Work to complete:
Would you please return the data below verbatim, without its pictures?
+-------+
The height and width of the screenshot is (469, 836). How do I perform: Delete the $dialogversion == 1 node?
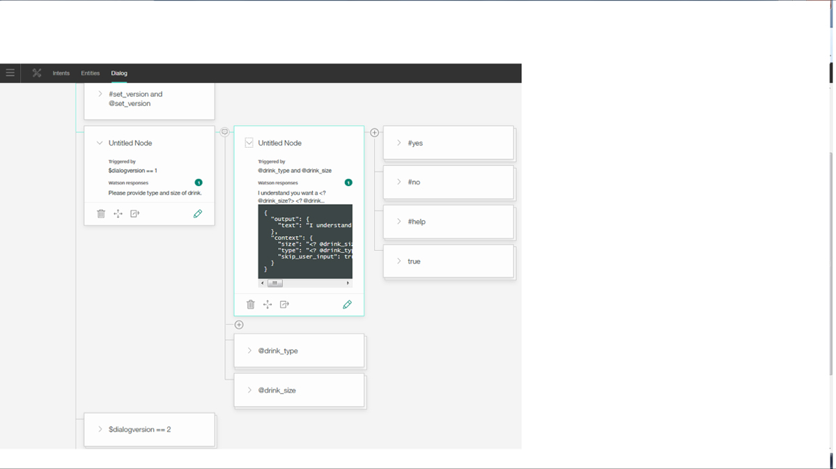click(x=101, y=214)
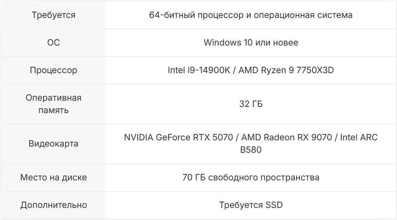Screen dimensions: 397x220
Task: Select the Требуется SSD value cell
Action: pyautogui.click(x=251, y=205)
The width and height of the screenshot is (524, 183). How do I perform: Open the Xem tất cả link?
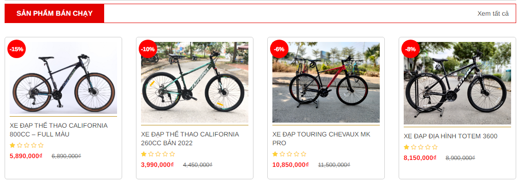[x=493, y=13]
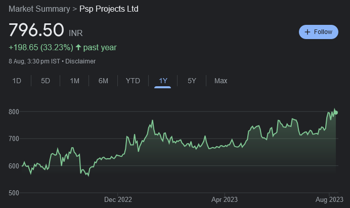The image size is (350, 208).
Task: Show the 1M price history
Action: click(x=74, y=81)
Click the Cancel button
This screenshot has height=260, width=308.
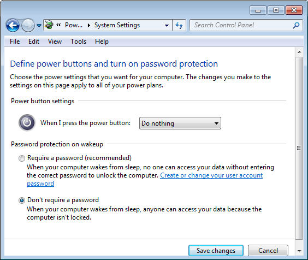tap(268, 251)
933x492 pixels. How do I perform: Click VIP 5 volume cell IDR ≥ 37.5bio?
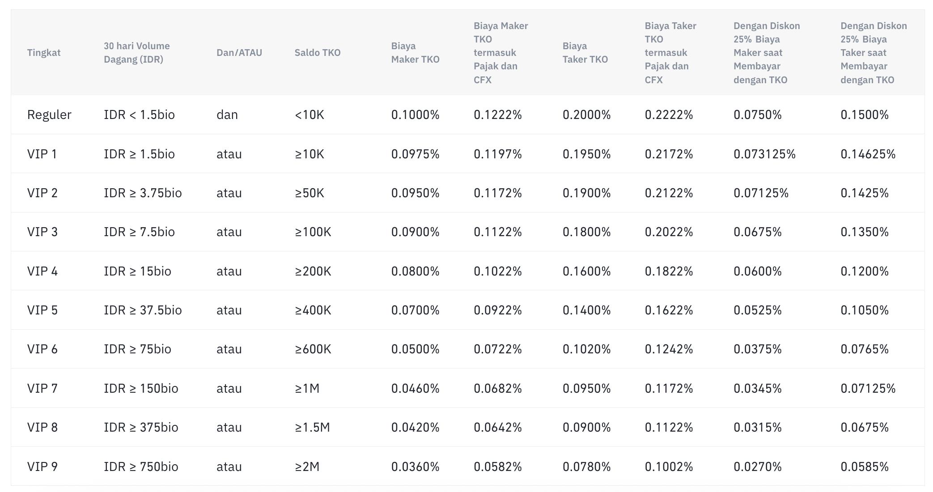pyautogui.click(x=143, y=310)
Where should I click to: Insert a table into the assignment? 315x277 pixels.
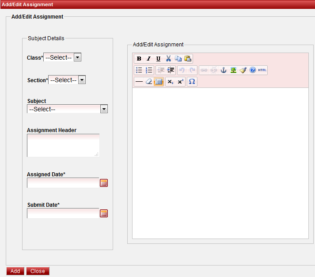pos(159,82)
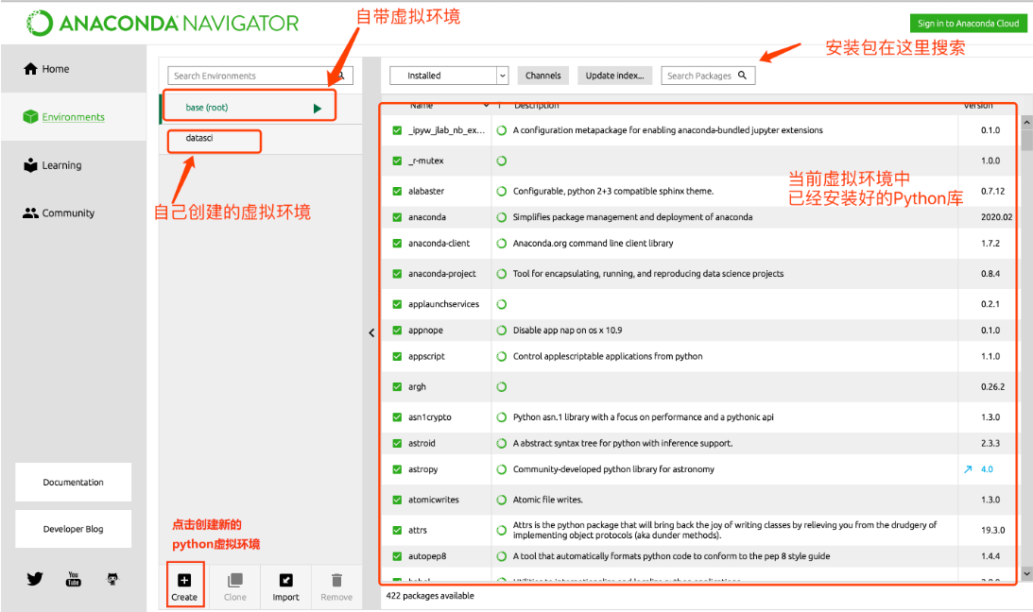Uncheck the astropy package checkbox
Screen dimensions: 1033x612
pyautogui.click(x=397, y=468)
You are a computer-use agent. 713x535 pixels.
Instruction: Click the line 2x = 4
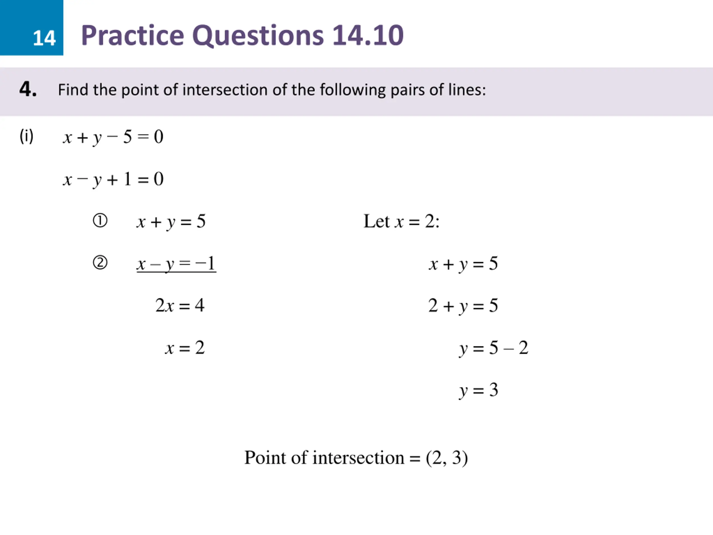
+-------+
Result of the task:
The height and width of the screenshot is (469, 836). How do I perform: Delete the $dialogversion == 1 node?
click(x=101, y=214)
Screen dimensions: 397x220
Task: Select the Требуется SSD value cell
Action: pyautogui.click(x=251, y=205)
The width and height of the screenshot is (524, 183). How do I perform: Open the Xem tất cả link?
[x=493, y=13]
The image size is (350, 208).
Task: Show the 1M price history
Action: click(x=74, y=81)
Click the Cancel button
This screenshot has height=260, width=308.
tap(268, 251)
933x492 pixels. How do I perform: Click VIP 5 volume cell IDR ≥ 37.5bio?
pyautogui.click(x=143, y=310)
Where should I click to: Insert a table into the assignment? 315x277 pixels.
pos(159,82)
Uncheck the astropy package checkbox
Screen dimensions: 1033x612
pyautogui.click(x=397, y=468)
You are a computer-use agent. 713x535 pixels.
Instruction: Click the line 2x = 4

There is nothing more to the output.